> _TASK PROMPT_: Give the entries again, exactly as written.

> _PROVIDED ENTRIES_:
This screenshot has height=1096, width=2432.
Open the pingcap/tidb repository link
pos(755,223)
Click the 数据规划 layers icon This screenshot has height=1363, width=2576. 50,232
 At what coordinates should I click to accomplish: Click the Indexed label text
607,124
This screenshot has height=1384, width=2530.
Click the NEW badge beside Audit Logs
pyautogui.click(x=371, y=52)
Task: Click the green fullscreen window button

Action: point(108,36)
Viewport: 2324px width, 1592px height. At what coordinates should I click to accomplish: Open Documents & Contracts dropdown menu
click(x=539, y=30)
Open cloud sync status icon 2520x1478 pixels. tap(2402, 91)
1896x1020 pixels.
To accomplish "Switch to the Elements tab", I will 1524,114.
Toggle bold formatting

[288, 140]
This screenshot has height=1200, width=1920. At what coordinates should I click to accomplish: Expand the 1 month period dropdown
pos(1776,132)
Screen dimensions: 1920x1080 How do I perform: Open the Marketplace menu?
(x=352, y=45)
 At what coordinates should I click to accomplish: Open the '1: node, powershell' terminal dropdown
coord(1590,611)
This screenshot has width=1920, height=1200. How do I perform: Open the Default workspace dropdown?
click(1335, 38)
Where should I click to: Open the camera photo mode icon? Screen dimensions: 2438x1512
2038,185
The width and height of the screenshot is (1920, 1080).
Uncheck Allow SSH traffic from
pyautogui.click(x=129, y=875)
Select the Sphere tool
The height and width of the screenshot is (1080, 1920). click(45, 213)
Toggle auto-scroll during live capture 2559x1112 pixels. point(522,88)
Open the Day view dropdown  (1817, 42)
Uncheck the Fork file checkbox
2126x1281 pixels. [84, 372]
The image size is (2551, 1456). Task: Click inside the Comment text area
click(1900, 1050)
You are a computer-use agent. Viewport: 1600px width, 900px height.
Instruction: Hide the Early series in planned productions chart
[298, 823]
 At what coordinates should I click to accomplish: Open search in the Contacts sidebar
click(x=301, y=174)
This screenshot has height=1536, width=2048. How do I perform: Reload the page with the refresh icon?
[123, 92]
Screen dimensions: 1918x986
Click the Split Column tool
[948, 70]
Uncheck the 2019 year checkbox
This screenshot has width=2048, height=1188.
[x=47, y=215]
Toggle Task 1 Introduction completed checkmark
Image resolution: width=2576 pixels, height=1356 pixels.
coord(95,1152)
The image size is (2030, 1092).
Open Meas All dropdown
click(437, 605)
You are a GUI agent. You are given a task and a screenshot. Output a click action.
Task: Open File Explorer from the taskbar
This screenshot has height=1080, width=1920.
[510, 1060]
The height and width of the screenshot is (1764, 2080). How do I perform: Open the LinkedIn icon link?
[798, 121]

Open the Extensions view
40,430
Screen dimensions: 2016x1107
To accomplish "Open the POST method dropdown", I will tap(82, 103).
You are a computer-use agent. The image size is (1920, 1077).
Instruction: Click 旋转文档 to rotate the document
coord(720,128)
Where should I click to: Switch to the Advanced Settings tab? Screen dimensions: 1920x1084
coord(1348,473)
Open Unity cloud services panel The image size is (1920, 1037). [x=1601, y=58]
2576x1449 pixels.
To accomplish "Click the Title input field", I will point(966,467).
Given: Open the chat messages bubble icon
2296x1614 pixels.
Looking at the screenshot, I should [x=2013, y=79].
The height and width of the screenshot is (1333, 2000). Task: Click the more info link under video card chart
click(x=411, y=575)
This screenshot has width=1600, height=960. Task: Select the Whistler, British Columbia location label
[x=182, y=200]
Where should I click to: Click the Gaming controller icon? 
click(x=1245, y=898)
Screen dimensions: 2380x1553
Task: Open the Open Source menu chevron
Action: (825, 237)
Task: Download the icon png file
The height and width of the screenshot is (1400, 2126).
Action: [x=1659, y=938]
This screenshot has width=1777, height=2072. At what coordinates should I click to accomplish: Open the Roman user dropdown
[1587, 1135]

> _SOLUTION BELOW_:
This screenshot has height=1096, width=2432.
Open the pingcap/tidb repository link
pos(755,223)
Click the 数据规划 layers icon This screenshot has height=1363, width=2576. 50,232
 At what coordinates should I click to accomplish: Click the Indexed label text
607,124
This screenshot has height=1384, width=2530.
Click the NEW badge beside Audit Logs
pyautogui.click(x=371, y=52)
Task: Click the green fullscreen window button

Action: point(108,36)
Viewport: 2324px width, 1592px height. At what coordinates should I click to accomplish: Open Documents & Contracts dropdown menu
click(x=539, y=30)
Open cloud sync status icon 2520x1478 pixels. tap(2402, 91)
1896x1020 pixels.
To accomplish "Switch to the Elements tab", I will 1524,114.
Toggle bold formatting

[288, 140]
This screenshot has height=1200, width=1920. At what coordinates should I click to accomplish: Expand the 1 month period dropdown
pos(1776,132)
Screen dimensions: 1920x1080 How do I perform: Open the Marketplace menu?
(x=352, y=45)
 At what coordinates should I click to accomplish: Open the '1: node, powershell' terminal dropdown
coord(1590,611)
This screenshot has width=1920, height=1200. How do I perform: Open the Default workspace dropdown?
click(1335, 38)
Where should I click to: Open the camera photo mode icon? Screen dimensions: 2438x1512
2038,185
The width and height of the screenshot is (1920, 1080).
Uncheck Allow SSH traffic from
pyautogui.click(x=129, y=875)
Select the Sphere tool
The height and width of the screenshot is (1080, 1920). click(45, 213)
Toggle auto-scroll during live capture 2559x1112 pixels. point(522,88)
Open the Day view dropdown  (1817, 42)
Uncheck the Fork file checkbox
2126x1281 pixels. [84, 372]
The image size is (2551, 1456). Task: Click inside the Comment text area
click(1900, 1050)
You are a computer-use agent. Viewport: 1600px width, 900px height.
Instruction: Hide the Early series in planned productions chart
[298, 823]
 At what coordinates should I click to accomplish: Open search in the Contacts sidebar
click(x=301, y=174)
This screenshot has height=1536, width=2048. How do I perform: Reload the page with the refresh icon?
[123, 92]
Screen dimensions: 1918x986
Click the Split Column tool
[948, 70]
Uncheck the 2019 year checkbox
This screenshot has width=2048, height=1188.
[x=47, y=215]
Toggle Task 1 Introduction completed checkmark
Image resolution: width=2576 pixels, height=1356 pixels.
coord(95,1152)
The image size is (2030, 1092).
Open Meas All dropdown
click(437, 605)
You are a GUI agent. You are given a task and a screenshot. Output a click action.
Task: Open File Explorer from the taskbar
This screenshot has height=1080, width=1920.
[510, 1060]
The height and width of the screenshot is (1764, 2080). How do I perform: Open the LinkedIn icon link?
[798, 121]

Open the Extensions view
40,430
Screen dimensions: 2016x1107
To accomplish "Open the POST method dropdown", I will tap(82, 103).
You are a computer-use agent. The image size is (1920, 1077).
Instruction: Click 旋转文档 to rotate the document
coord(720,128)
Where should I click to: Switch to the Advanced Settings tab? Screen dimensions: 1920x1084
coord(1348,473)
Open Unity cloud services panel The image size is (1920, 1037). [x=1601, y=58]
2576x1449 pixels.
To accomplish "Click the Title input field", I will point(966,467).
Given: Open the chat messages bubble icon
2296x1614 pixels.
Looking at the screenshot, I should [x=2013, y=79].
The height and width of the screenshot is (1333, 2000). Task: Click the more info link under video card chart
click(x=411, y=575)
This screenshot has width=1600, height=960. Task: Select the Whistler, British Columbia location label
[x=182, y=200]
Where should I click to: Click the Gaming controller icon? 
click(x=1245, y=898)
Screen dimensions: 2380x1553
Task: Open the Open Source menu chevron
Action: (825, 237)
Task: Download the icon png file
The height and width of the screenshot is (1400, 2126).
Action: [x=1659, y=938]
This screenshot has width=1777, height=2072. At what coordinates should I click to accomplish: Open the Roman user dropdown
[1587, 1135]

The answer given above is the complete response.